= Louis E. Sturns =

American judge (born 1949)

Louis E. Sturns (born August 6, 1949) is an American lawyer and retired judge. In 1990, he became the first African American to serve on the Texas Court of Criminal Appeals, the state's court of last resort for criminal cases. He was also the first African American criminal district court judge in Tarrant County, Texas, and the first African American president of the Tarrant County Bar Association.

Sturns served as judge of Tarrant County Criminal District Court No. 1 from 1987 to 1990, on the Court of Criminal Appeals from 1990 to 1991, and as judge of the 213th District Court from 2007 until his retirement in 2018. He later presided over the court of inquiry into former Williamson County district attorney Ken Anderson's conduct in the wrongful conviction of Michael Morton.

==Early life and education==

Sturns was born on August 6, 1949, near Henderson, Texas, and grew up in rural Rusk County. He attended segregated public schools before enrolling at Wichita State University. While attending Wichita State, he participated in the Reserve Officers' Training Corps, washed dishes, and drove school buses to help finance his education. He earned a bachelor's degree in political science from Wichita State in 1971 and a law degree from the University of Kansas School of Law in 1973.

==Legal and military career==

After law school, Sturns worked in Fort Worth with civil-rights attorney L. Clifford Davis while awaiting admission to the bar. He then served for three years in the United States Army Judge Advocate General's Corps at Fort Hood, where his work included prosecution, criminal defense, and legal advising. After leaving the Army, he returned to Davis's law firm in Fort Worth.

==Judicial career==

===Tarrant County and Court of Criminal Appeals===

Sturns was elected judge of Tarrant County Criminal District Court No. 1 and served from 1987 until 1990. During a 1988 murder trial, he allowed prosecutors to introduce DNA evidence after hearing a week of scientific testimony. The proceeding was the first use of DNA testimony in a Tarrant County murder trial.

In March 1990, Governor Bill Clements appointed Sturns to the Texas Court of Criminal Appeals. The appointment made Sturns the first African American judge to serve on the court. He served until 1991 and subsequently returned to private practice.

Governor Rick Perry appointed Sturns judge of Tarrant County's 213th District Court on August 31, 2007, succeeding Robert Gill. Sturns remained on that court until retiring in October 2018.

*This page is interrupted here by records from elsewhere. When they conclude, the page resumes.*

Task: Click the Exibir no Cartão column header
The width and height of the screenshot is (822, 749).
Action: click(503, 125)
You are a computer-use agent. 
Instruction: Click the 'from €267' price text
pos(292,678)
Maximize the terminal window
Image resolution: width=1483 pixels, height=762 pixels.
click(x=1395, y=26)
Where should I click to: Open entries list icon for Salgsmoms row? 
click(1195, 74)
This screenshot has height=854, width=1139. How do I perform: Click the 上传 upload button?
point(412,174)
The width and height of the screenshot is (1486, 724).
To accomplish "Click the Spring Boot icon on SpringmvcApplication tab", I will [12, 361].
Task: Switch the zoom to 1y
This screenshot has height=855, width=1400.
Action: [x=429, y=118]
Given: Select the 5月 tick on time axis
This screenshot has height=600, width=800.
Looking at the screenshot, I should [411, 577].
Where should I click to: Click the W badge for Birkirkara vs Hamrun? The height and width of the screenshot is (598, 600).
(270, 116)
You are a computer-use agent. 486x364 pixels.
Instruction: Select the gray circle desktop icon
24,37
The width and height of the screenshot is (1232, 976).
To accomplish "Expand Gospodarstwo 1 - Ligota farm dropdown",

===Michael Morton court of inquiry===

In 2012, Texas Supreme Court Chief Justice Wallace B. Jefferson selected Sturns to lead a court of inquiry into allegations that Ken Anderson, the prosecutor in Michael Morton's 1987 murder trial, had withheld evidence from Morton's defense. Morton had served nearly 25 years in prison before DNA evidence led to his exoneration.

Following the inquiry, Sturns found that Anderson had intentionally concealed evidence and issued an arrest warrant for criminal contempt, tampering with evidence, and tampering with a government record. The case preceded the Texas Legislature's adoption of the Michael Morton Act, which expanded prosecutors' obligations to disclose evidence to defendants.

==Professional and civic service==

Sturns has held positions on state and local boards, including the Texas Juvenile Justice Advisory Board, Texas Ethics Commission, Texas Public Safety Commission, Texas Racing Commission, and Trinity River Authority board of directors. He has also served as president of the Fort Worth Black Bar Association, chair of the Fort Worth Metropolitan Black Chamber of Commerce, and a trustee of Texas Wesleyan University.

His honors include the Army Commendation Medal, the NAACP Civil Justice and Humanitarian Award, the Tarrant County Bar Association's Silver Gavel Award, the Tarrant County Criminal Defense Lawyers Association's Judicial Excellence and Courage Award, and a lifetime achievement award from the Fort Worth Business Press.